El general (r) Cheyre ha salido en defensa de uno de sus ex subordinados haciendo acusaciones gravísimas en contra de la Presidenta de la República. Son inaceptables. Ella merece el respaldo de todo el país por la firmeza con que ha actuado en materia de derechos humanos. Al mismo tiempo, Cheyre ha tenido el coraje de llamar a que «los padres fundadores del golpe se saquen la careta y asuman su responsabilidad.» En este punto tiene toda la razón. Precisamente, la política firme y no contemporizadora que han encabezado las organizaciones de DD.HH., que de alguna manera ha asumido el actual gobierno mucho más que sus antecesores, constituye el camino para que el país supere el pasado de la única forma civilizada: con plena verdad, justicia y reparación.

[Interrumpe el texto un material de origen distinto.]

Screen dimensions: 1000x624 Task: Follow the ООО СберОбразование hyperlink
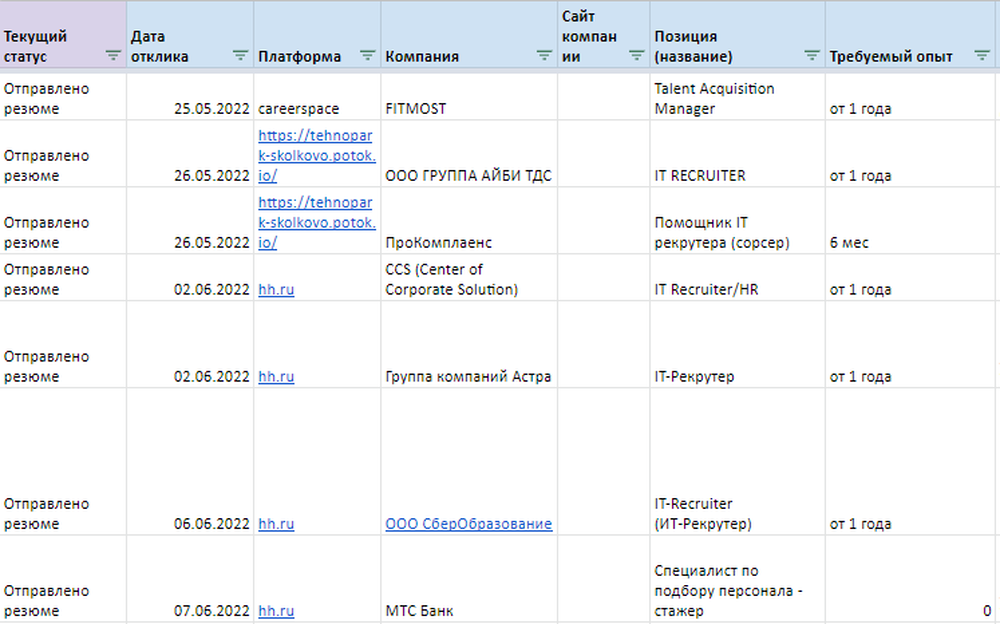[470, 523]
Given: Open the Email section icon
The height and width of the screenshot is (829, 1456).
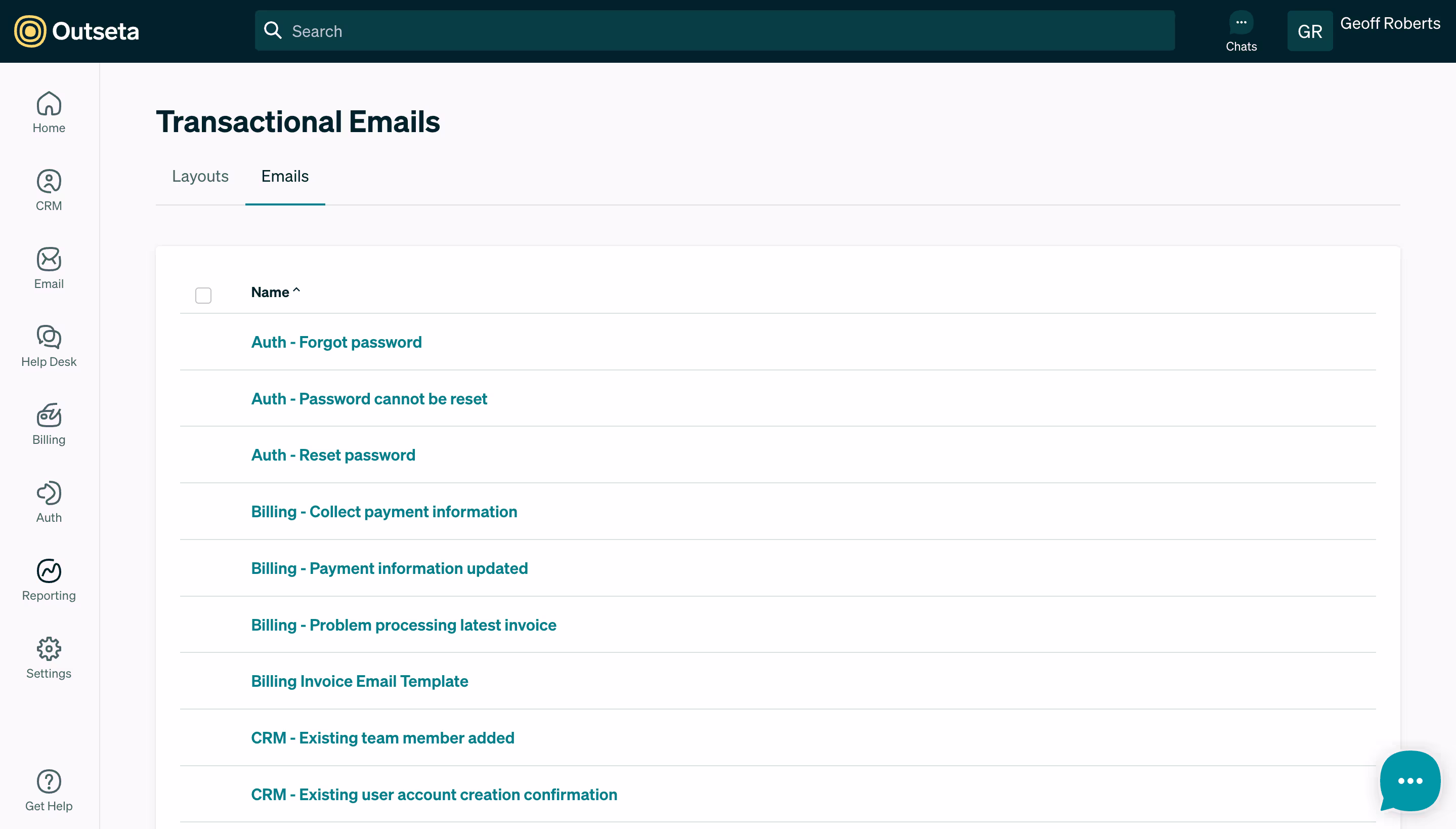Looking at the screenshot, I should tap(49, 268).
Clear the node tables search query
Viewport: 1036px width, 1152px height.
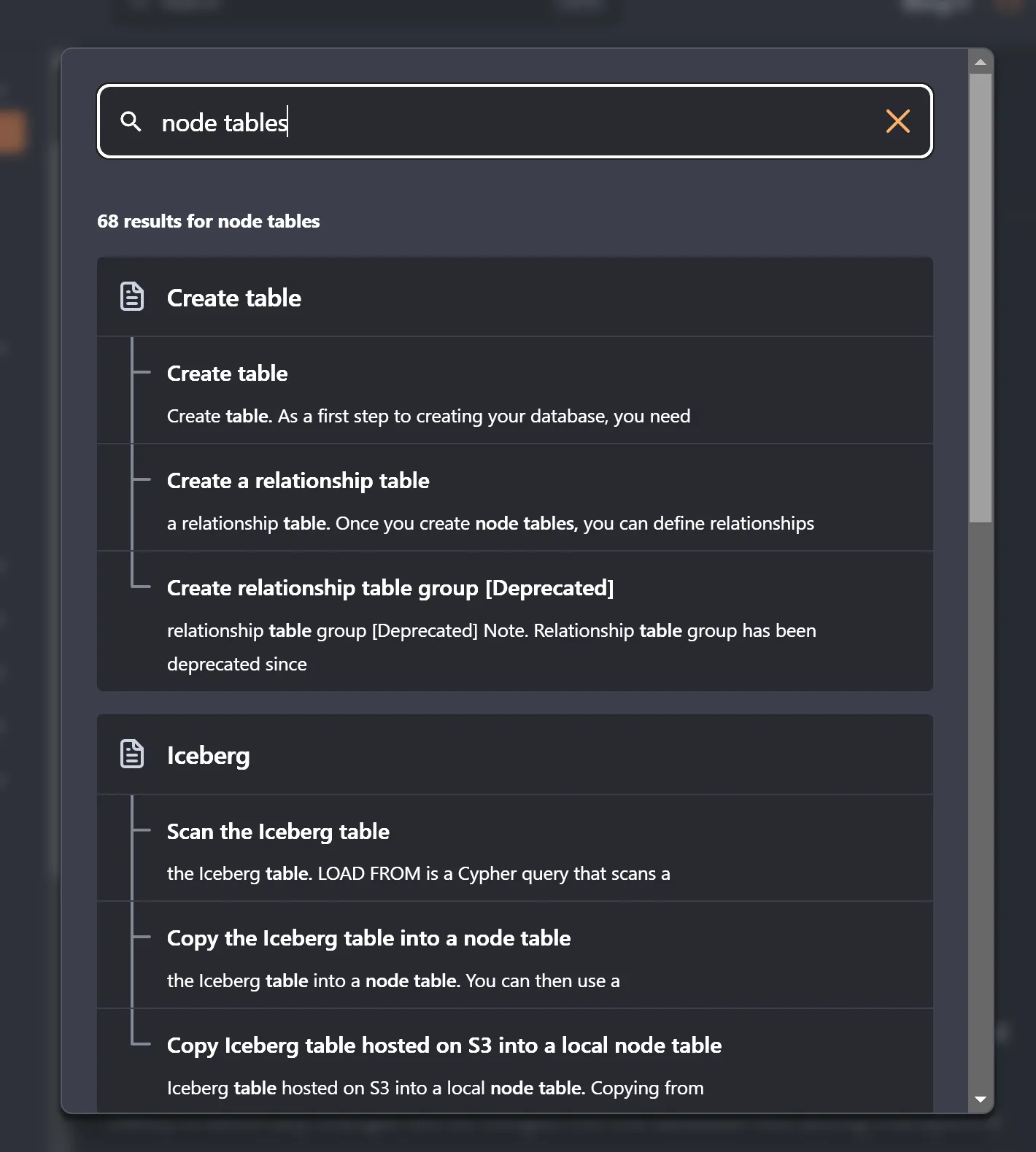(x=897, y=122)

El caso que ha motivado todo este asunto es muy claro. El general (r) Santelices ha renunciado a su alto cargo en razón de su participación en la cobarde masacre de prisioneros indefensos el 19 de octubre de 1973 en Antofagasta, ejecutada por la comitiva militar encabezada por Arellano Stark bajo órdenes directas de Pinochet. Ni la justicia ni nadie acusan a Santelices por lo que no hizo. Su responsabilidad precisa consistió en retirar los presos de la cárcel – sin compasión ni respeto, como sacos de papas según declaración de uno de los participantes -, llevarlos a la Quebrada El Way donde fueron masacrados, recoger los cadáveres, trasladarlos a la morgue, y encubrir el hecho a lo largo de treinta años mientras progresaba en su carrera militar.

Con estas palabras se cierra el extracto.